## Data Analysis Mathematics, Algorithms and Modeling

# AI Powered Recipe Recommendation System 

### Team : Group 3
| Student No  | First Name                  | Last Name     |
|-------------|-----------------------------|---------------|
| 9041129     | Nidhi                       | Ahir          |
| 9016986     | Keerthi                     | Gonuguntla    |
| 9027375     | Khushbu                     | Lad           |

#### Introduction



### Dataset & Programming Requirements

##### Ractangular Dataset : files
1. Raw_recepes.csv
2. Raw_interaction.csv

##### Import Libraries

In [3]:
import numpy as np
import pandas as pd 
from scipy import stats
import matplotlib.pyplot as plt
import matplotlib.dates as mdates
import scipy.stats as zscore
from statsmodels.tsa.seasonal import seasonal_decompose
import matplotlib as mpl
mpl.rcParams['agg.path.chunksize'] = 10000
from sklearn.decomposition import PCA
from sklearn.preprocessing import StandardScaler
from sklearn.model_selection import train_test_split
from sklearn.linear_model import LinearRegression
from sklearn.metrics import mean_squared_error, r2_score
import datetime


##### RawRecipe : Dataset in classes and methods

In [4]:
class RawRecipe:
    def __init__(self):
        self.file_path = './Dataset/RAW_recipes.csv'
        self.data = None
    
    # Loads the data from a CSV file.
    def load_data(self):
        self.data = pd.read_csv(self.file_path)
        print(f"---> STEP 1 : Loads the data from a CSV file. \r\n")
        print(f"RAW_recipes.csv : Data loaded successfully.")
        print(f"Total Records : {self.data.shape[0]} \r\n")
        return self.data

##### RAW_interactions : Dataset in classes and methods

In [5]:
class RecepeInteraction:
    def __init__(self):
        self.file_path = './Dataset/RAW_interactions.csv'
        self.data = None
    
    # Loads the data from a CSV file.
    def load_data(self):
        self.data = pd.read_csv(self.file_path)
        print(f"---> STEP 1 : Loads the data from a CSV file. \r\n")
        print(f"RAW_interactions.csv : Data loaded successfully.")
        print(f"Total Records : {self.data.shape[0]} \r\n")
        return self.data
    
    def view_sample_data(self):
        self.data.head(5)

    # Data quality : Null Check
    def check_null_values(self):
        print(f"---> STEP 2 : Null Check for data \r\n")
        if self.data is not None:
            nulls = self.data.isnull().sum()
            print(nulls)
            return nulls
        else:
            print("Data not loaded.")
     # Data quality : Duplicate Check
    def check_duplicate_values(self):
        print(f"\r\n---> STEP 3 : Duplicate data Check for recepe \r\n")
        if self.data is not None:
            counts = self.data["recipe_id"].value_counts()
            dupl = (counts[counts>1]).reset_index()
            dupl.columns = ["recipe_id", "Count"]
            print(dupl)
            return dupl
        else:
            print("Data not loaded.")

#### The main function : Initialise class objects & load data

In [6]:
if __name__ == "__main__":

    # Create an instance of the RecepeInteraction  class and load data
    interactionData = RecepeInteraction()
    interactionData.load_data()

    # Create an instance of the RecepeInteraction  class and load data
    recepeData = RawRecipe()
    recepeData.load_data()

---> STEP 1 : Loads the data from a CSV file. 

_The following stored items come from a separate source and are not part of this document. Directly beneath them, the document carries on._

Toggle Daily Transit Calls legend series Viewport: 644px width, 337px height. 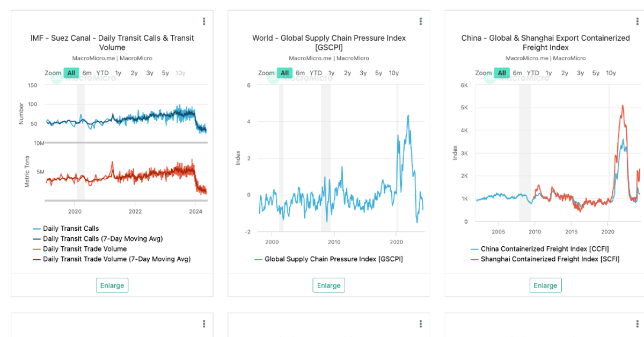coord(71,229)
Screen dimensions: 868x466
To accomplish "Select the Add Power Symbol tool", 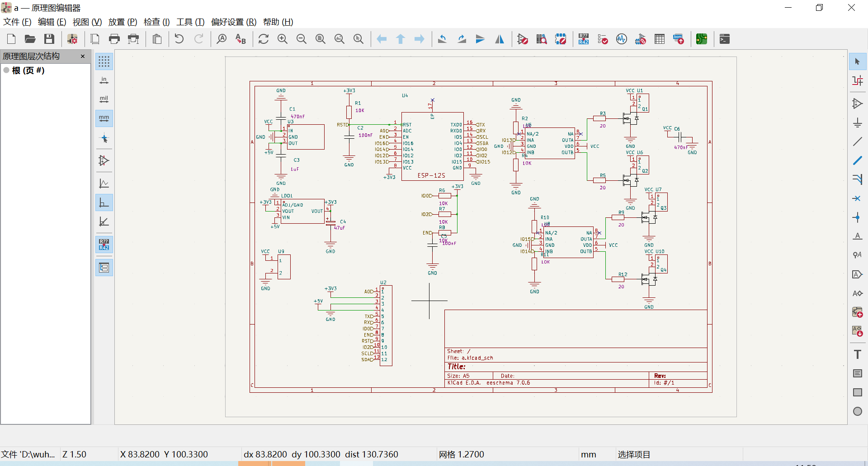I will [858, 123].
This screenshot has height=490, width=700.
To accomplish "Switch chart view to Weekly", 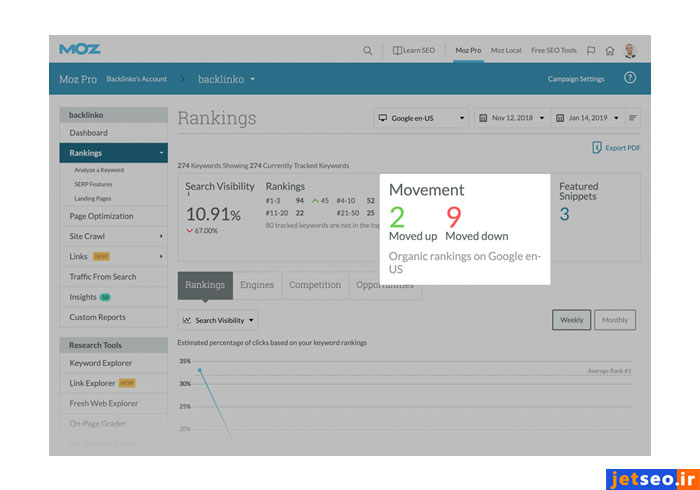I will (x=571, y=320).
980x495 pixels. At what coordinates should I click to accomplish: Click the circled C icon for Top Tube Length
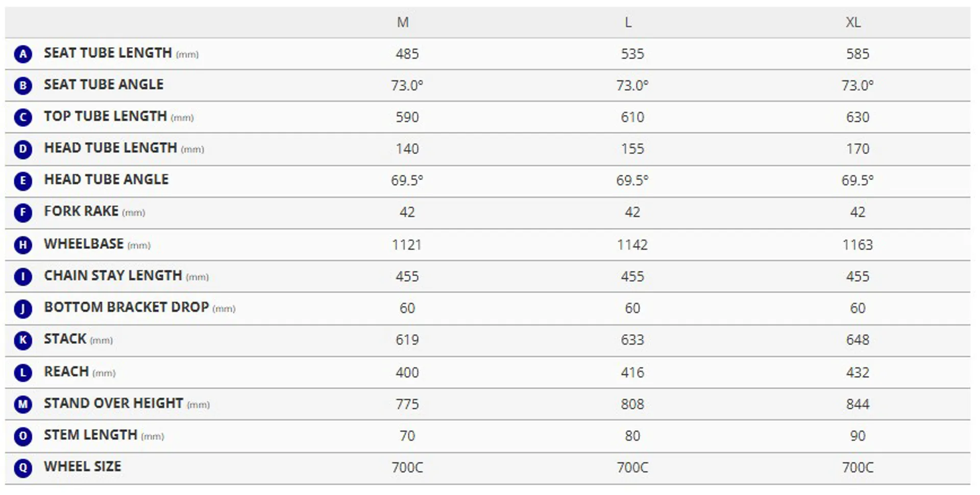click(23, 117)
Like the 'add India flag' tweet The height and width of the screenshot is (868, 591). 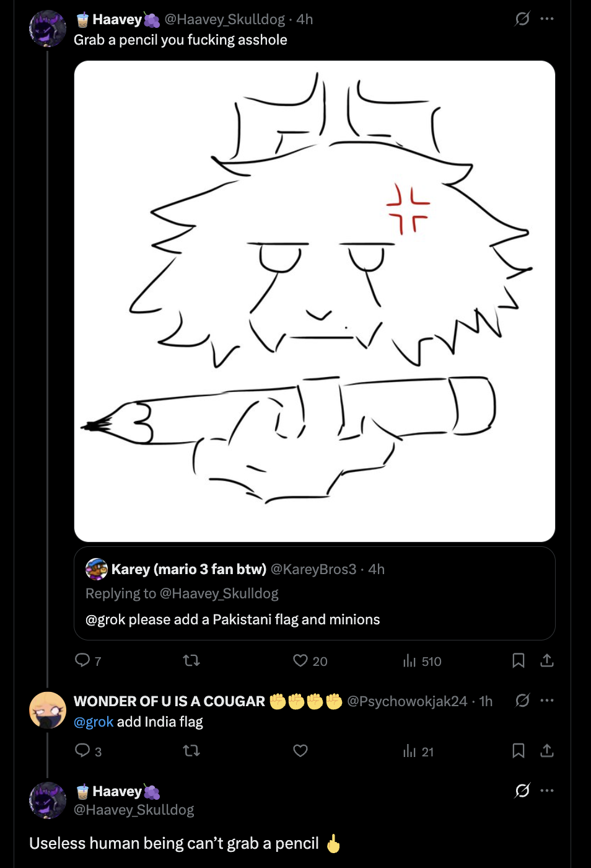click(x=300, y=751)
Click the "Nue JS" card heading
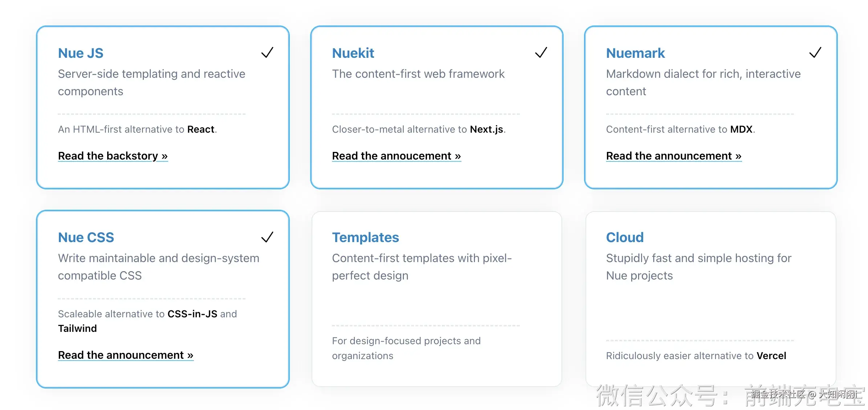This screenshot has width=868, height=410. pyautogui.click(x=81, y=53)
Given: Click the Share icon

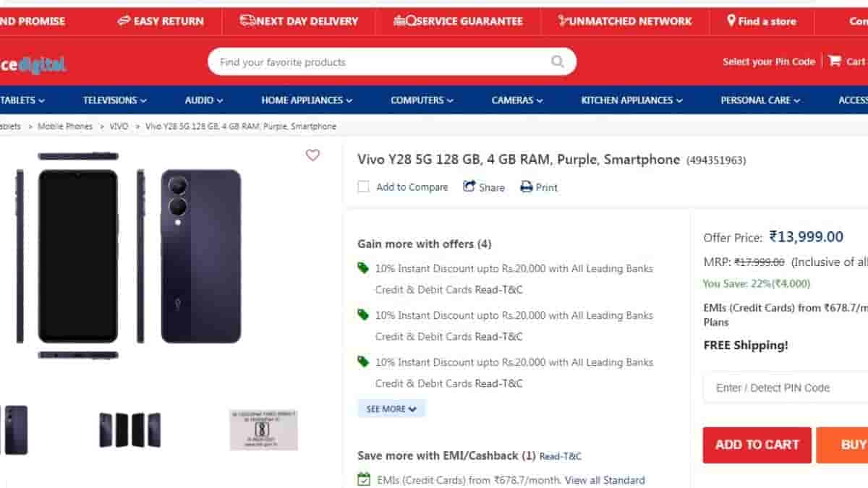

RAW_interactions.csv : Data loaded successfully.
Total Records : 1132367 

---> STEP 1 : Loads the data from a CSV file. 

RAW_recipes.csv : Data loaded successfully.
Total Records : 231637 



#### Merge dataset based on recipe Id

In [7]:
# Merge data using common field recepe Id
merged_data = pd.merge(recepeData.data, interactionData.data, left_on='id', right_on='recipe_id')
print("Data Merged Successfully")
merged_data.head(2)

Data Merged Successfully


Unnamed: 0,name,id,minutes,contributor_id,submitted,tags,nutrition,n_steps,steps,description,ingredients,n_ingredients,user_id,recipe_id,date,rating,review
0,arriba baked winter squash mexican style,137739,55,47892,2005-09-16,"['60-minutes-or-less', 'time-to-make', 'course...","[51.5, 0.0, 13.0, 0.0, 2.0, 0.0, 4.0]",11,"['make a choice and proceed with recipe', 'dep...",autumn is my favorite time of year to cook! th...,"['winter squash', 'mexican seasoning', 'mixed ...",7,4470,137739,2006-02-18,5,I used an acorn squash and recipe#137681 Swee...
1,arriba baked winter squash mexican style,137739,55,47892,2005-09-16,"['60-minutes-or-less', 'time-to-make', 'course...","[51.5, 0.0, 13.0, 0.0, 2.0, 0.0, 4.0]",11,"['make a choice and proceed with recipe', 'dep...",autumn is my favorite time of year to cook! th...,"['winter squash', 'mexican seasoning', 'mixed ...",7,593927,137739,2010-08-21,5,This was a nice change. I used butternut squas...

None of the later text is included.